Task item: Each line holding the word "agent" must appear in the answer, copied from the entries.

Screenshot grounding data
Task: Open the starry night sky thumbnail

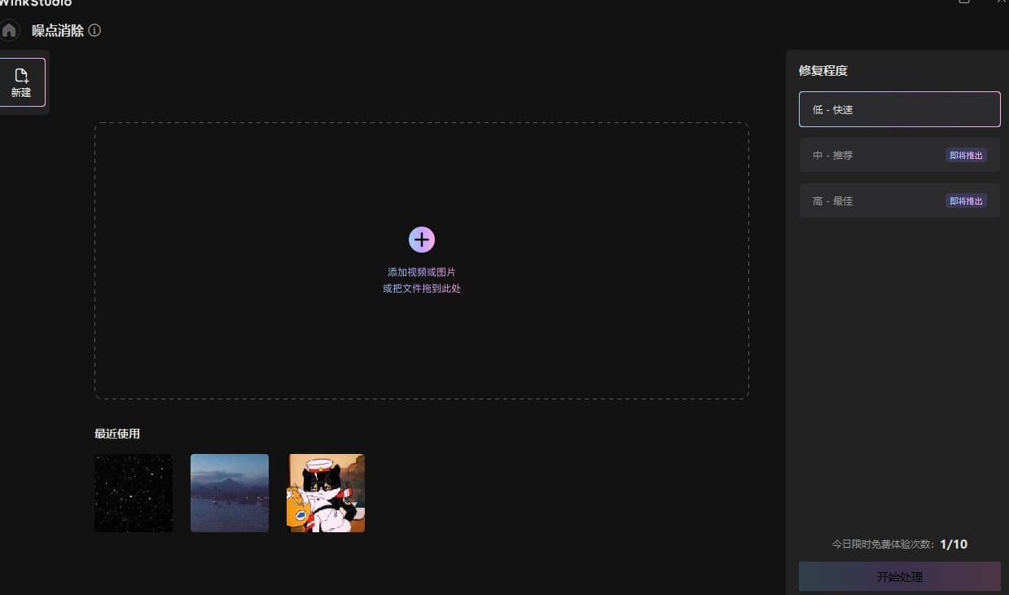Action: pyautogui.click(x=133, y=492)
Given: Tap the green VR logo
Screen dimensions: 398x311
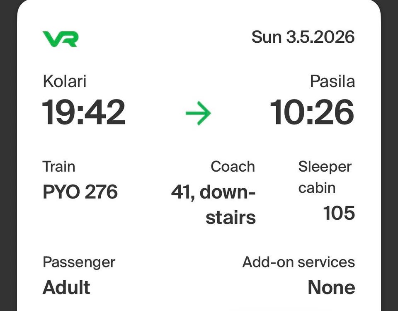Looking at the screenshot, I should [60, 39].
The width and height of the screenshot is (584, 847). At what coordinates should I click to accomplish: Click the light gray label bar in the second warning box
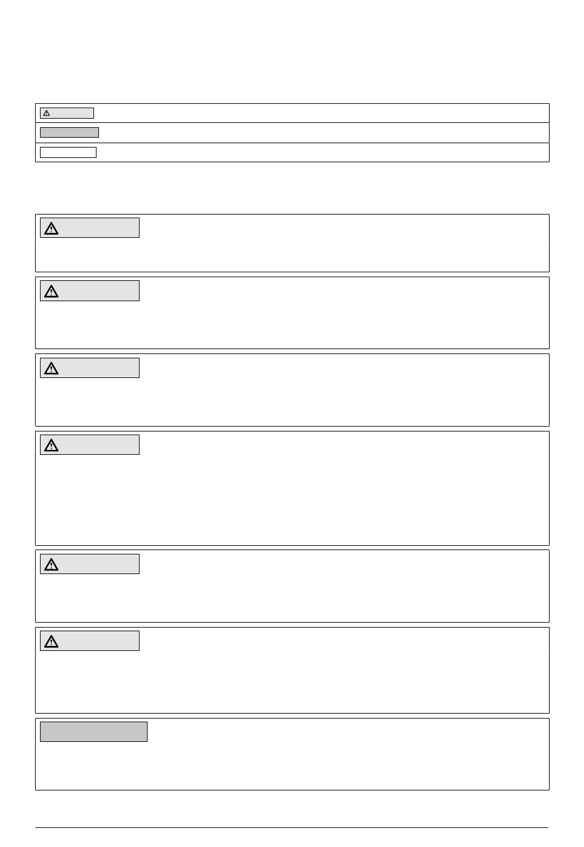[x=90, y=291]
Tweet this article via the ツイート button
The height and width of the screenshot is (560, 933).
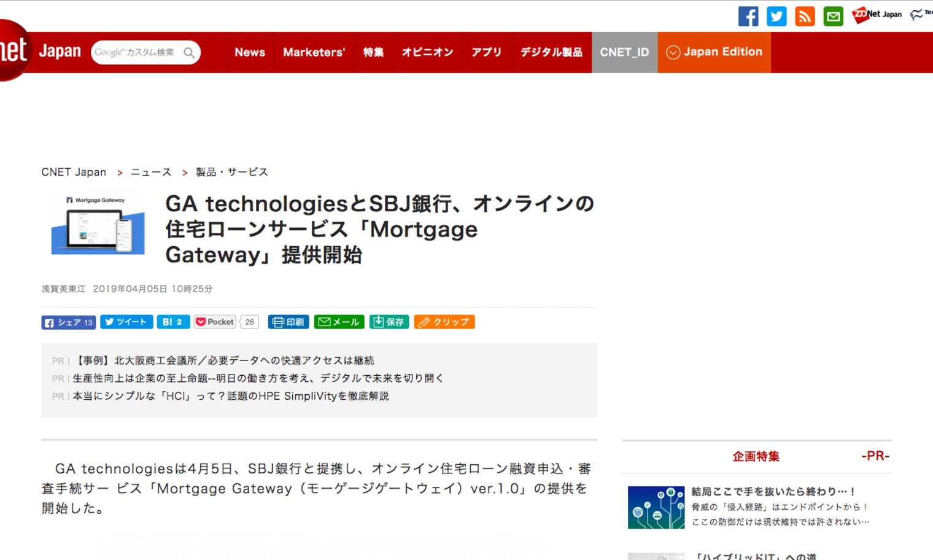[126, 322]
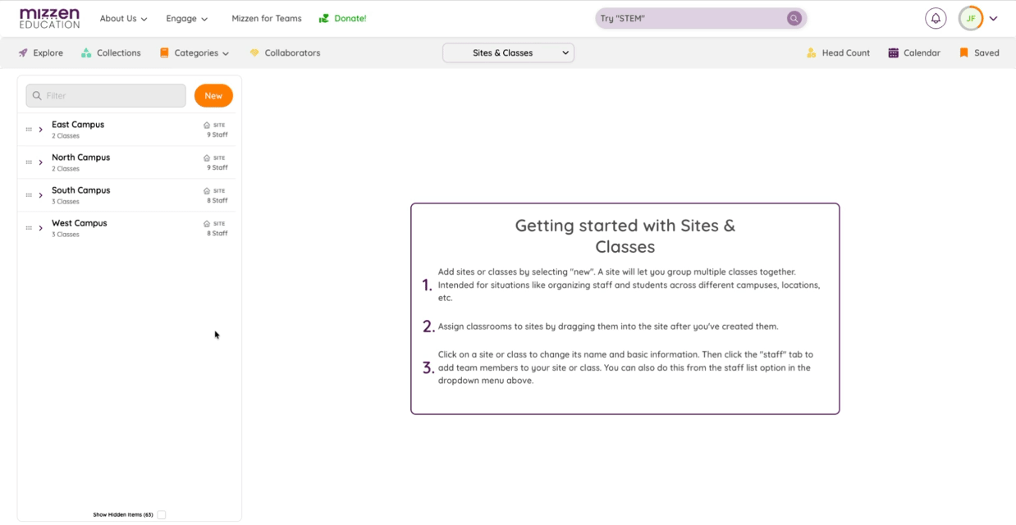Expand the East Campus site

[40, 130]
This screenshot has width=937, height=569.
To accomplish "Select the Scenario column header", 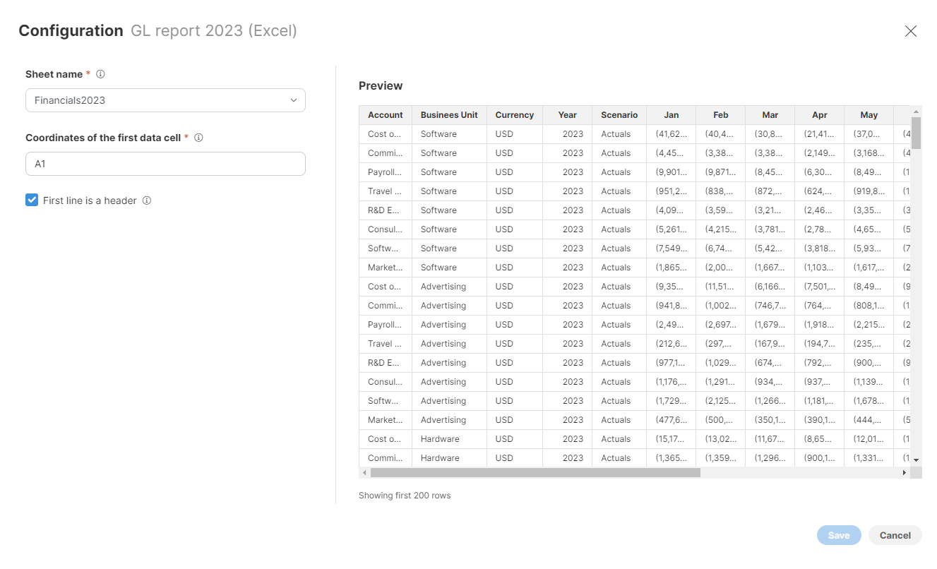I will pos(619,114).
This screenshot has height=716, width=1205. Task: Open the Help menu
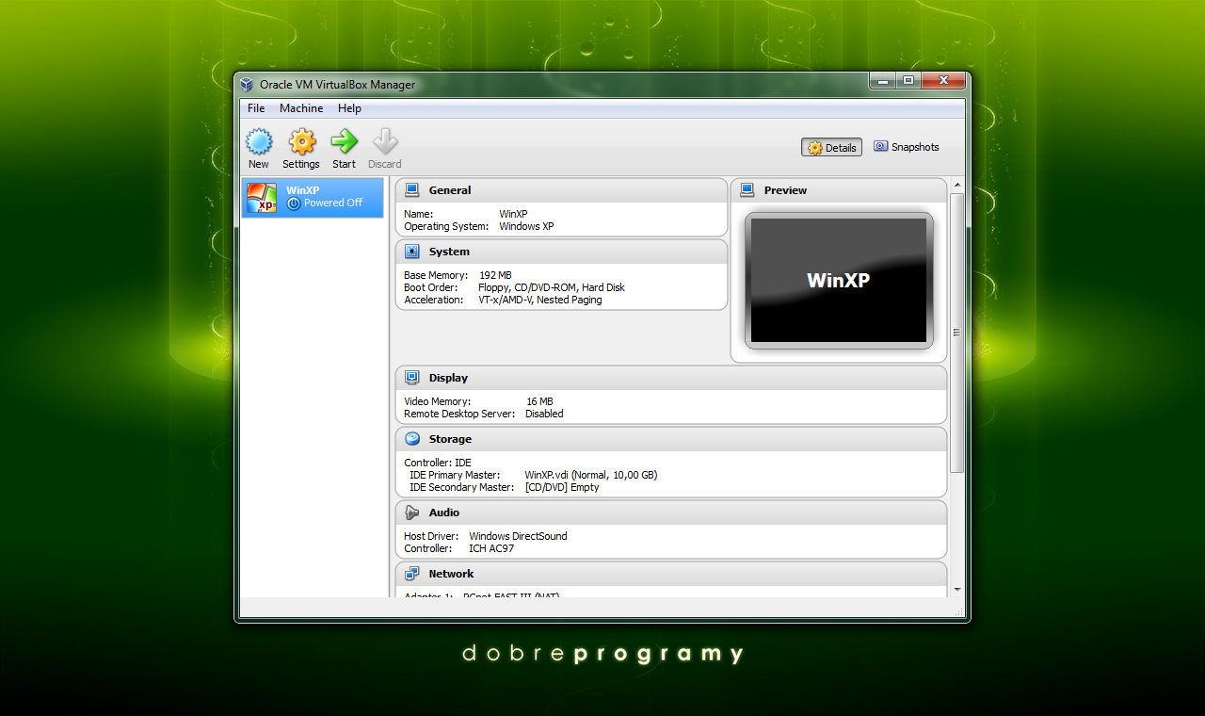coord(349,108)
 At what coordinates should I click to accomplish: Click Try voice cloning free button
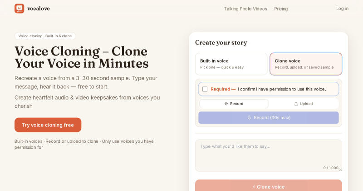(48, 125)
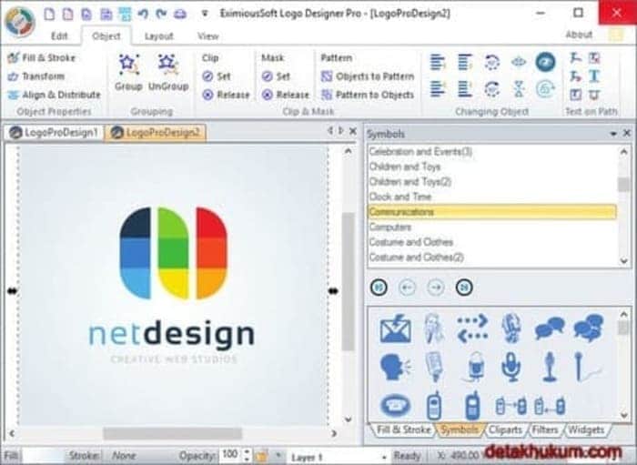Switch to the LogoProDesign1 document tab

[x=54, y=133]
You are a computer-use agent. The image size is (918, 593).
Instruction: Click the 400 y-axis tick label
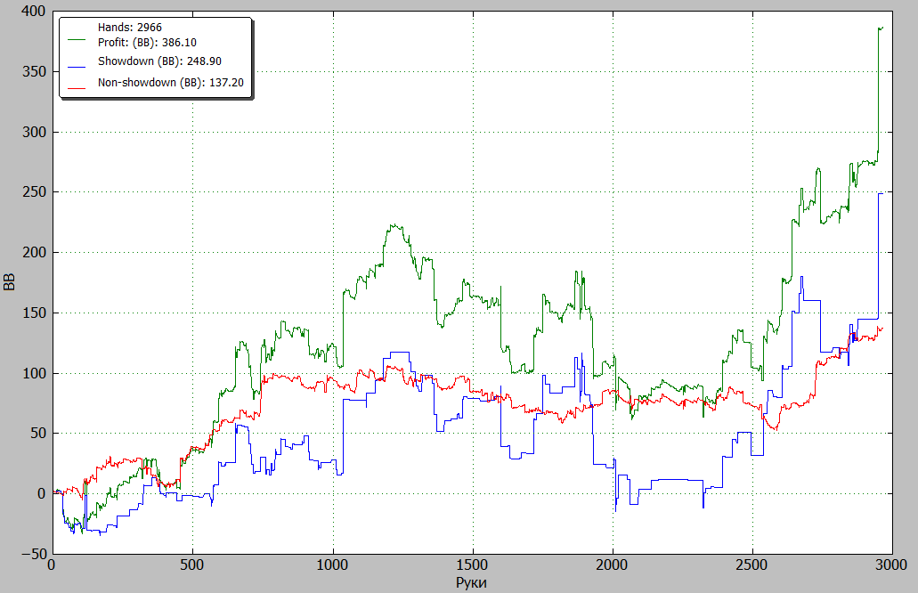click(34, 11)
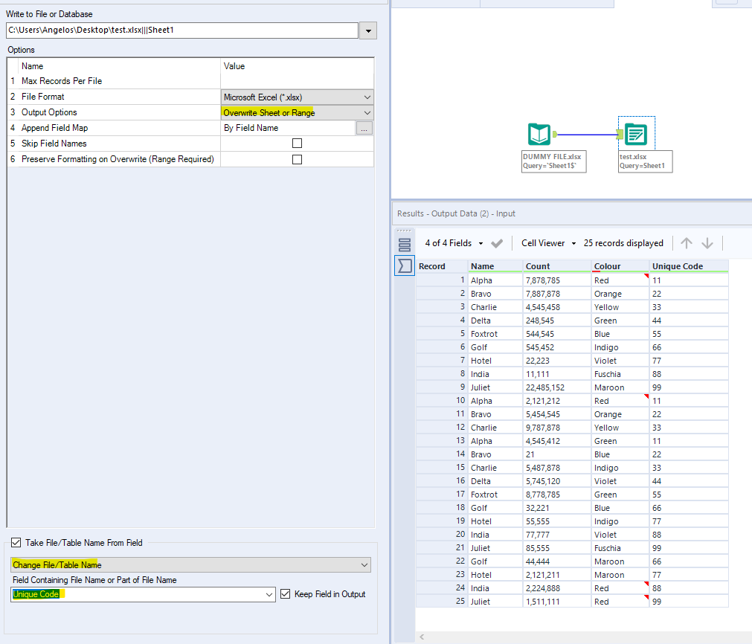Click the checkmark icon beside the field selector
Image resolution: width=752 pixels, height=644 pixels.
[497, 242]
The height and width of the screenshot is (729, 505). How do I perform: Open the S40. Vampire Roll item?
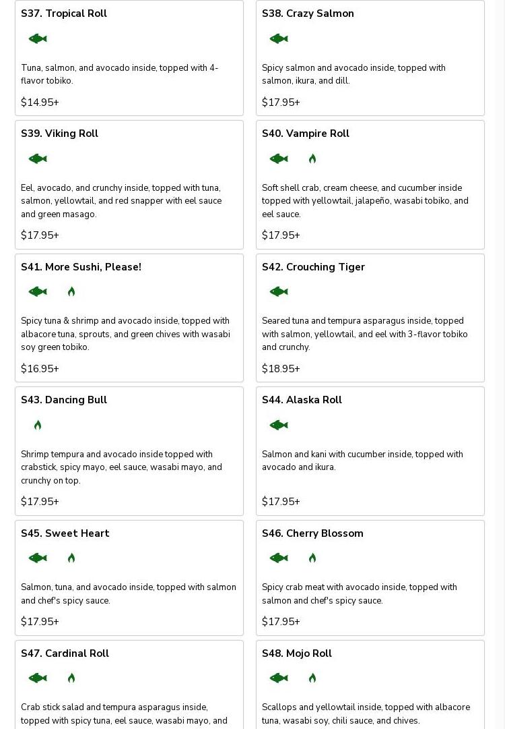[306, 134]
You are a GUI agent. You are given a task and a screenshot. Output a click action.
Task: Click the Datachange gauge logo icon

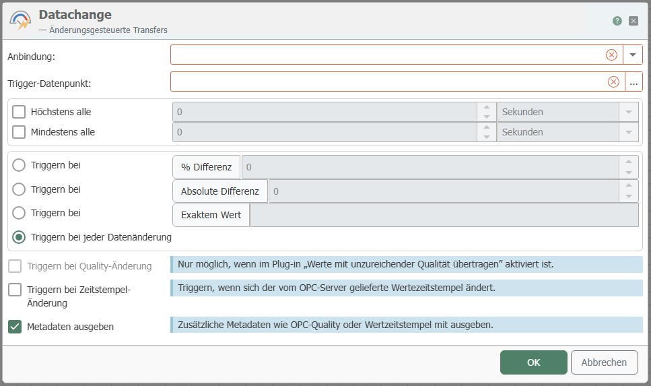20,20
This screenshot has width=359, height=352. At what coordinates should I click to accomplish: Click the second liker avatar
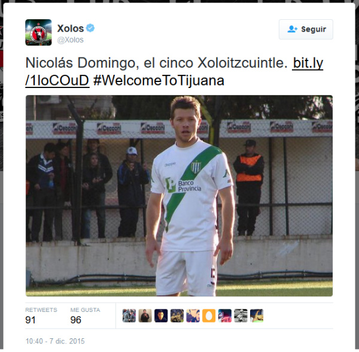145,315
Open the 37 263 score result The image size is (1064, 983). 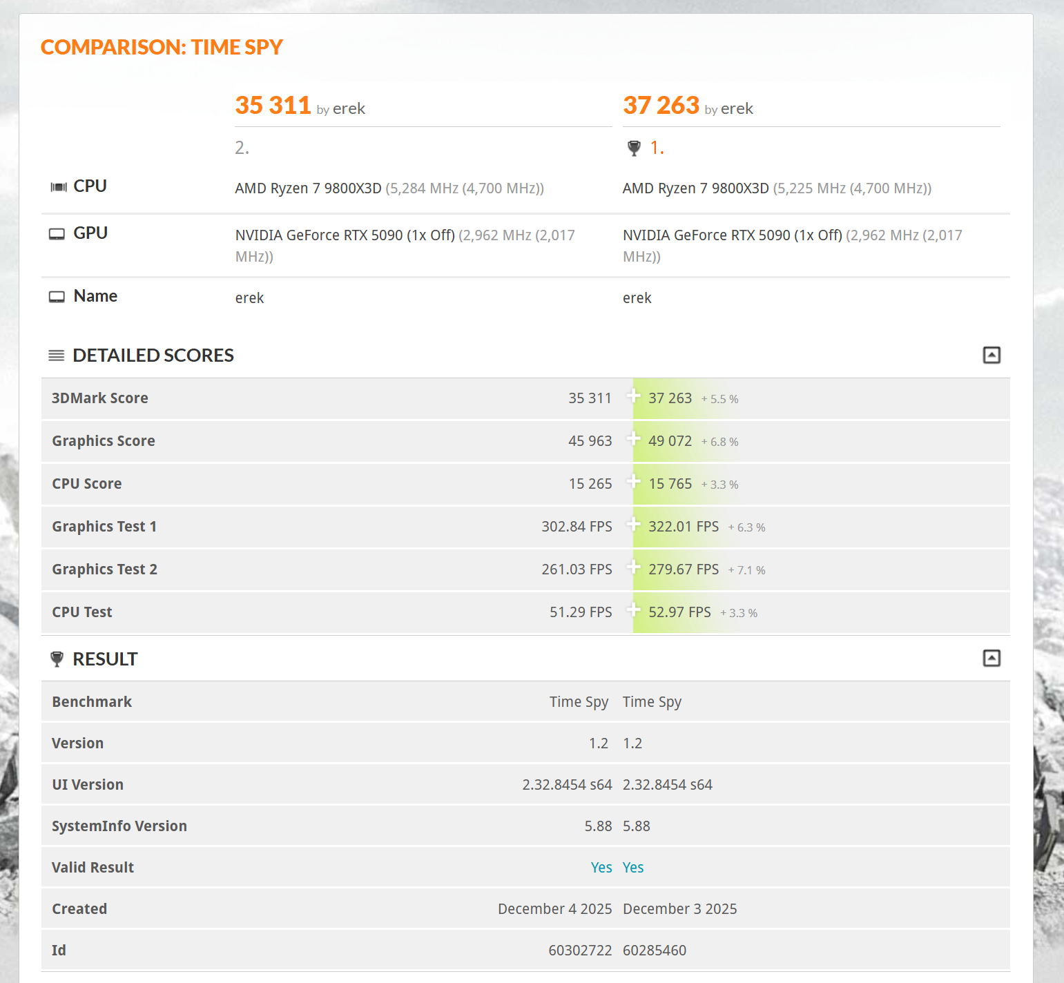point(661,106)
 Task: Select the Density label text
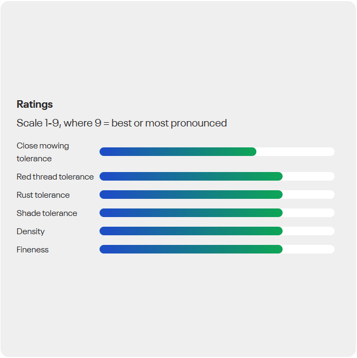[x=31, y=232]
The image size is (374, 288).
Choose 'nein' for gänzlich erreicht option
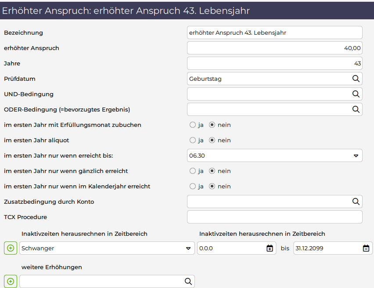pyautogui.click(x=212, y=171)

Finished task:
You are a computer-use agent. The image size is (918, 593).
You are a GUI agent. You are given a task and a screenshot. Output a click action.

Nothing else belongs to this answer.